O presente trabalho foi elaborado originariamente para fins de avaliação no Curso de Especialização em Direito Empresarial promovido pela Coordenadoria Geral de Especialização, Aperfeiçoamento e Extensão da Pontifícia Universidade Católica de São Paulo, COGEAE PUC-SP, como material suplementar à exposição realizada em sala de aula sobre o tema "modalidades de juros". Hoje, o texto pode mostrar sua utilidade a docentes e discentes de graduação e pós-graduação seja como material de suporte a confecção de aulas ou texto para breve consulta.

A exposição, breve como se exige, em suma tratou da definição do termo juro no sistema de direito positivo brasileiro, sua divisão em espécies, segundo único critério classificatório intranormativo e a demonstração da utilidade desta classificação por meio de alguns traços característicos dos regimes jurídicos de cada uma das espécies de juro reconhecidas.

Este texto será dividido em três blocos: no primeiro deles esboçaremos algumas linhas sobre as idéias necessárias à boa compreensão das conclusões que se constrói neste texto; a segunda parte está voltada à definição do étimo juro e do estabelecimento do critério que se empregará na classificação e; o terceiro deles, estará voltado aos reflexos práticos da classificação proposta, demonstrando assim sua utilidade.

A citação direta no corpo do texto foi evitada e em prol da fluência dos períodos e da concisão do texto. Pela mesma razão, as referências indiretas foram reduzidas a um mínimo. O esclarecimento da jurisprudência foi reservado ao espaço das notas de rodapé e as referências ao final apontam o material consultado para os fins de elaboração deste trabalho, servindo também de sugestão à leitura complementar.


Algumas idéias necessárias à compreensão deste texto

Estrutura e uniformidade sintática das normas jurídicas

Temos que nosso objeto de estudo cinge-se ao direito positivo, tomado como um conjunto de normas válidas e vigentes em determinadas circunstâncias de tempo e espaço. Sua unidade é a norma que, fixamos desde logo, tem estrutura sintática idêntica a qualquer outra parte do sistema: trata-se sempre de um juízo implicacional em que um termo antecedente descreve protocolarmente um fato (a que se apõe o qualificativo jurídico) está ligado por vínculo implicacional a um termo consequente prescreve uma relação jurídica entre sujeitos tendo uma prestação como objeto (VILANOVA, 2000, p.86).

Os conteúdos semânticos com que esses espaços são preenchidos variarão conforme a criatividade do legislador e da utilidade que se pretenda da norma, mas sua estrutura, porquanto comando deôntico, será sempre esta hipotético condicional.

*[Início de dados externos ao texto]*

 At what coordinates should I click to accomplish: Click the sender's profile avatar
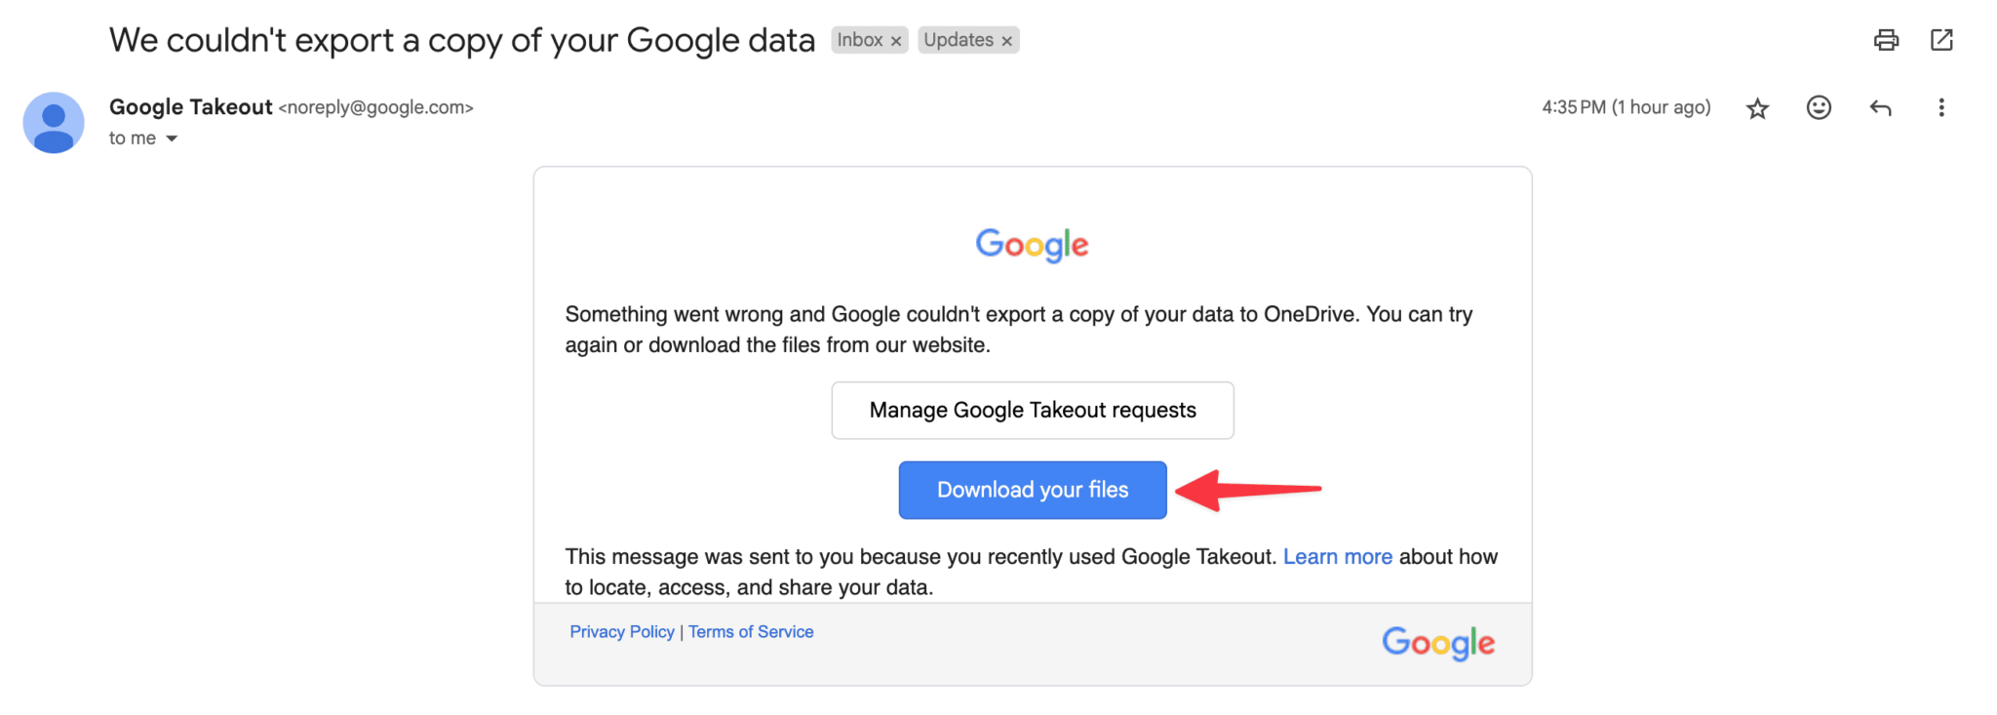[x=54, y=123]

Tais considerações serão úteis para bem compreender o esforço classificatório que se pretende empreender.

O ato de classificar e a importância da adoção de um critério consistente

É já dito popular de que não existem classificações erradas, mas apenas úteis ou inúteis. Isso é algo com que não se pode concordar se adotada uma postura rigorosa de compreensão do ato de classificar: há sim classificações erradas.

Uma classificação poderá ser considerada certa – e só então, será possível julgar de sua utilidade – sempre que obedeça à regras lógicas que estão por trás de todo processo classificatório. São elas: (1) a divisão há de ser proporcionada, ou seja, a extensão do termo a ser dividido deve corresponder à soma de suas partes separadas; (2) há de se tomar um único critério e submeter todos os elementos do espaço amostral ao juízo desse teste; (3) as classes formadas devem excluir-se mutuamente e; (4) deve-se evitar aquilo que se chama de "salto na divisão" (CARVALHO, 2009, p.120).

A classificação que se pretende adotar pautar-se-á, rigorosamente, nestas regras separando, por um único critério (análise semântica do termo antecedente das normas de juros) para só então verificar a utilidade da distinção proposta reconhecendo traços daquilo que, no linguajar mais difundido pela doutrina corrente se costuma chamar regime jurídico.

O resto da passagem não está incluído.